While Article 5 reads, "With the enactment of this Presidential Decree, all legislation that for certain interests require SBKRI, is no longer valid."

At 1999, Presidential Instruction No. 4/1999 on the Implementation of Presidential Decree No. 56/1996 was issued, which invalidates the SBKRI for ethnic Chinese who has become a citizen. However, practice of SBKRI requirements still exist in the government bureaucracy because of the lack of socialization of the implementation of this decree, and also because of the weakness of the Indonesian legal system that led to the legislation can not simply be ignored.

==Timeline==
===Sukarno era===
- 1946 - Indonesian legislation establishes that Indonesia adheres to the principle of jus soli and anyone who was born in Indonesia is an Indonesian citizen.
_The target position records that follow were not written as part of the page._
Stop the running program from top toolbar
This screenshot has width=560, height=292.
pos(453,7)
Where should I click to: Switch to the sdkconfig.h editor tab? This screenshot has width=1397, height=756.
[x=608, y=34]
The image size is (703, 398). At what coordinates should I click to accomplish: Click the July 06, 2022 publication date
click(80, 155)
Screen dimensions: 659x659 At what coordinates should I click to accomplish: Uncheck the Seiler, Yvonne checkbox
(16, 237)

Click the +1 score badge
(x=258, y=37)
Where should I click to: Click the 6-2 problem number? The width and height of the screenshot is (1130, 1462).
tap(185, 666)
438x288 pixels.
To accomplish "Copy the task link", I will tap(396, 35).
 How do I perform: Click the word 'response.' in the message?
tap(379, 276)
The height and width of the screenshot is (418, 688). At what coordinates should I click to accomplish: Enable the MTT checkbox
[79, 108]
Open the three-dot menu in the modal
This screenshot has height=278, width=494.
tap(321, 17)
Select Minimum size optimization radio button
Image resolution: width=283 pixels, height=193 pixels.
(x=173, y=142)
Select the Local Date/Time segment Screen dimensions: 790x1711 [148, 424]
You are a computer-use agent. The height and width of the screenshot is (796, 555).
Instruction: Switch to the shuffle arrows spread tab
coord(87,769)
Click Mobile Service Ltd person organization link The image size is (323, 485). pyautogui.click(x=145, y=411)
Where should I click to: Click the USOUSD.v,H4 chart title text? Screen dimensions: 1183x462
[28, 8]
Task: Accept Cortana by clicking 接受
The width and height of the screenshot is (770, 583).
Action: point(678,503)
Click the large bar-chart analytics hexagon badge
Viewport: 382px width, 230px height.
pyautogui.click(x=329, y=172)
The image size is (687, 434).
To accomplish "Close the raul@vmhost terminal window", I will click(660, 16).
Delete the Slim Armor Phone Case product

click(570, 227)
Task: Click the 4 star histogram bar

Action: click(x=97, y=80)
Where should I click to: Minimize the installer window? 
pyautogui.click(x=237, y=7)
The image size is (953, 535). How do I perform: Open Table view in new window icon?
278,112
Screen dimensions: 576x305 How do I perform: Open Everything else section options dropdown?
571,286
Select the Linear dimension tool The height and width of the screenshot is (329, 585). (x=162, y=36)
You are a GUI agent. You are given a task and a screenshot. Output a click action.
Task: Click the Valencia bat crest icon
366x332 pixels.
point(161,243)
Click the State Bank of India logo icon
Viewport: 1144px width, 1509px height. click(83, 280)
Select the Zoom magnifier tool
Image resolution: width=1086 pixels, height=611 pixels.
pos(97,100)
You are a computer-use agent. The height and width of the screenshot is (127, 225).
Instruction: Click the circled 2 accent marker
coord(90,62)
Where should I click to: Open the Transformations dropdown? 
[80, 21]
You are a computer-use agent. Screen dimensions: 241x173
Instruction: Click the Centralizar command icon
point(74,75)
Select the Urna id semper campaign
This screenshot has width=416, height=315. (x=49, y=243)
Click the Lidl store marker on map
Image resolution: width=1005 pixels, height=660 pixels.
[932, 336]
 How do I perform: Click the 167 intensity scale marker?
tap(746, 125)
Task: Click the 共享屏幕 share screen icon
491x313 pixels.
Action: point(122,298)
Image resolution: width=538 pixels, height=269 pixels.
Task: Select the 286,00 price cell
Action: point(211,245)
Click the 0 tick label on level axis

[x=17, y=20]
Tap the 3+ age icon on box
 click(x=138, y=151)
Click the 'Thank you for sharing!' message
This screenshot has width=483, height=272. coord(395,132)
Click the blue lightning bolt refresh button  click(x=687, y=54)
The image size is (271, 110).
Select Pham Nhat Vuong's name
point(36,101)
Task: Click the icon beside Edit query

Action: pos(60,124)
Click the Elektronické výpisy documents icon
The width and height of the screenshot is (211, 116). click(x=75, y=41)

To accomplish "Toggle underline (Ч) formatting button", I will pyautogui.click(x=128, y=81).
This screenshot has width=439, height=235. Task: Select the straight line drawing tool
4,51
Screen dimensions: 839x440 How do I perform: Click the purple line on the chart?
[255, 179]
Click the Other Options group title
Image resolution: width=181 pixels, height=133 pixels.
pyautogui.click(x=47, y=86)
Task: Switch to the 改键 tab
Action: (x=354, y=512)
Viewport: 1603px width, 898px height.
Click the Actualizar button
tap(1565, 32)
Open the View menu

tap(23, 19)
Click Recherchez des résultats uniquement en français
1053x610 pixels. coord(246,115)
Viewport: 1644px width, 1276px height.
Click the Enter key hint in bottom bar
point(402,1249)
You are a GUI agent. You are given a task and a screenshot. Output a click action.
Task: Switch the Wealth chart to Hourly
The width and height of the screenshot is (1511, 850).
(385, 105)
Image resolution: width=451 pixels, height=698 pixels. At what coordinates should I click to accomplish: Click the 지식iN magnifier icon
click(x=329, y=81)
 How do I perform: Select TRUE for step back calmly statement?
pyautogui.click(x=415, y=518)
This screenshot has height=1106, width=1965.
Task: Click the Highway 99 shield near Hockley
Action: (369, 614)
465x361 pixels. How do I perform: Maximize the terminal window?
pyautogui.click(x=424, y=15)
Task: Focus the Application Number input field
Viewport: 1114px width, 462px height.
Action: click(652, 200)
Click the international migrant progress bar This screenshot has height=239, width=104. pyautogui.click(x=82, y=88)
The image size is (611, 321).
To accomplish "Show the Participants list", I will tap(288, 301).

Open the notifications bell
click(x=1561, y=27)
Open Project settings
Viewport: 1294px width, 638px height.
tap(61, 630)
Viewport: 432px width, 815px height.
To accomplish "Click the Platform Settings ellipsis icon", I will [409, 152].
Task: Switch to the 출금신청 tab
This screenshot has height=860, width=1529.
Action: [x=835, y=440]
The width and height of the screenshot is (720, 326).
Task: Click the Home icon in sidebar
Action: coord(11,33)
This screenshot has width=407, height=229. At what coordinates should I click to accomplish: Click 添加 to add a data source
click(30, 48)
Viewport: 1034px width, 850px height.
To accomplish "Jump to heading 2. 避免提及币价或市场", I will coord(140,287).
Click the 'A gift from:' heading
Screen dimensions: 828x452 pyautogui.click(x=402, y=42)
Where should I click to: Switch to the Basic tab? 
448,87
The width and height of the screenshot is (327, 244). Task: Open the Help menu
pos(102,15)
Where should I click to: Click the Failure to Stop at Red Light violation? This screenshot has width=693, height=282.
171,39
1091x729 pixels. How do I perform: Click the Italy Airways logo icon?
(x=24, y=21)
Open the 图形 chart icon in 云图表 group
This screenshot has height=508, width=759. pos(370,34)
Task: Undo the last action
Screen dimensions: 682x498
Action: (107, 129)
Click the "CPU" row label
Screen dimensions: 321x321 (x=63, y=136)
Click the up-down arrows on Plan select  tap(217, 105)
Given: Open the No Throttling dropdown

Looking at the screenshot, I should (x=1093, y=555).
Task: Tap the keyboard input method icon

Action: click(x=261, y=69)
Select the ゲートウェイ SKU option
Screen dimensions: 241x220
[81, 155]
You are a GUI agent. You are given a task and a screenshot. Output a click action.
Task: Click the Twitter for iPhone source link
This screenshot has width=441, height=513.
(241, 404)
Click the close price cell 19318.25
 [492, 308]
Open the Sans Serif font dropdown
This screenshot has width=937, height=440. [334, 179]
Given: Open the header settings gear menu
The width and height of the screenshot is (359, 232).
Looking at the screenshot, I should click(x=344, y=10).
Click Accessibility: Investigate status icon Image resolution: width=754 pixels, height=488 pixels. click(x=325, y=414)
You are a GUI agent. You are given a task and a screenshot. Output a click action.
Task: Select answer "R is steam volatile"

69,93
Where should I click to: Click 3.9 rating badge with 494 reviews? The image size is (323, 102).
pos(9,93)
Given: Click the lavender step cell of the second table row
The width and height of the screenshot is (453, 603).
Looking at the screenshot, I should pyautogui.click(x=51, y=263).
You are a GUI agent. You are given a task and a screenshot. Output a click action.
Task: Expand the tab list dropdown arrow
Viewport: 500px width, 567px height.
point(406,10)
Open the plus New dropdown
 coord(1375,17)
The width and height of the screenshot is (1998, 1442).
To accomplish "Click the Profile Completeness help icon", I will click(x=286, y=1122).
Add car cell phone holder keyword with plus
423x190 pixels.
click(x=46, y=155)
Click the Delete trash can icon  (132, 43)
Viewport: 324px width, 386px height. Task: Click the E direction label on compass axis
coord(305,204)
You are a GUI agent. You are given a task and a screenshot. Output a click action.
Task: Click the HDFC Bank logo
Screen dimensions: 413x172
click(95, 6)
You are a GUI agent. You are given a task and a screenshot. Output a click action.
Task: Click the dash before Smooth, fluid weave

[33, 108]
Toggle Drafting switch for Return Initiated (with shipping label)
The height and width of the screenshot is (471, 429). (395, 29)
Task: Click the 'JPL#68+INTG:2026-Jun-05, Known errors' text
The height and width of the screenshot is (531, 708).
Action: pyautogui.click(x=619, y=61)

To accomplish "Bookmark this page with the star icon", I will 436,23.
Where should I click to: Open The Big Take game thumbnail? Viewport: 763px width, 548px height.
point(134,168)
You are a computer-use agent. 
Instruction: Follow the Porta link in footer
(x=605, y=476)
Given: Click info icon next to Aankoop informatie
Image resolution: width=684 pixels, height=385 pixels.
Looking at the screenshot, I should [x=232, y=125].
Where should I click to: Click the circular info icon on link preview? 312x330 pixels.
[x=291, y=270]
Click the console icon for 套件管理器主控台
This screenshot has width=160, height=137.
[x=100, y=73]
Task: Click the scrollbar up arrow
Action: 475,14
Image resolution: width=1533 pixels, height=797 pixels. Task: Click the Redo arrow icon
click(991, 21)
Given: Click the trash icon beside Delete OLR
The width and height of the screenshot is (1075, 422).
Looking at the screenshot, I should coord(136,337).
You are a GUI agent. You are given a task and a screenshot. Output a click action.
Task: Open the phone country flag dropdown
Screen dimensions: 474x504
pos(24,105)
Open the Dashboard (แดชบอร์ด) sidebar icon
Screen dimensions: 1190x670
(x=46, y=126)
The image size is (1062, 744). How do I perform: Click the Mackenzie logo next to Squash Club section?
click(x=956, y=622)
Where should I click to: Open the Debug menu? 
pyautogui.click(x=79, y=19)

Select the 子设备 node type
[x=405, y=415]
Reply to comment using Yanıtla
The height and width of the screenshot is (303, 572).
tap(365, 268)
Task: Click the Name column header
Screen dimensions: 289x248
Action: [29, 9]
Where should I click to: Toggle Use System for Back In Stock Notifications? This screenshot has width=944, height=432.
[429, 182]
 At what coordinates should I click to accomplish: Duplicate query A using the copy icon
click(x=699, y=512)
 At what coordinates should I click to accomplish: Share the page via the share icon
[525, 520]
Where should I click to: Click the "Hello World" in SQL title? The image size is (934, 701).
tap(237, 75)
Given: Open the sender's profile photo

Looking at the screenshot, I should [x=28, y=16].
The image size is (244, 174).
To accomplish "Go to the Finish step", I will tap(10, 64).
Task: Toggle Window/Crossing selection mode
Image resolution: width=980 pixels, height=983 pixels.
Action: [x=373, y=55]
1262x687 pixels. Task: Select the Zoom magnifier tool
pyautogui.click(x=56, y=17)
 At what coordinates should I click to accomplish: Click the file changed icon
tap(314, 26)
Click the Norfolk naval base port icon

The Chinese people in Indonesia since the Proclamation of 1945 were considered ethnic Chinese Indonesians.
- 1949 - The Chinese in Indonesia were required to choose whether they want to be a citizen.
- 1955 - A Dual Nationality Treaty was signed between China and Indonesia. It is based on a claim of Mao Zedong that China adheres to the principle of jus sanguinis, which meant that anyone who was born into a Chinese family (offspring of male Chinese) automatically becomes a citizen of China. (This is a political reason for the support of overseas Chinese circles as done by Republic of China (Taiwan)). In the Asian-African Conference held in Bandung in 1955, Zhou Enlai stated that ethnic Chinese in Indonesia owes allegiance to their ancestral state.
- 1958 - An agreement set forth in the Act confirms that the Chinese in Indonesia will be allowed to choose their nationality of China or Indonesia once more, with the deadline being the 1962 elections. They must choose allegiance and maintain a single citizenship.

===New Order===
- 1969 - The Treaty of Dual Nationality gets canceled. Those with dual nationality become stateless.
- 1978 - SBKRI is required for Chinese citizens as per a regulation issued by the Minister of Justice.
- 1983 - A decree passed by the Minister of Justice confirmed that the SBKRI is only mandatory for those who took the declaration in having a Dual Nationality and expressed the desire to become a citizen. As such, a single citizen and its descendants (who has claimed to be a citizen before 1962 and their descendants, as well as all of those who were born after 1962) are not required to have SBKRI.
- 1992 - A decree issued by the Minister of Justice confirms that descendants of SBKRI holders are enough to prove their citizenship.
- 1996 - SBKRI is no longer required for Chinese citizens by a presidential decision; however, it is not publicly known due to the lack of socialization.

===Reformasi===
- 1999 - The Presidential Decree of 1996 was reinforced once again by the Presidential Decree of 1999, reconfirming that SBKRI is not in required anymore.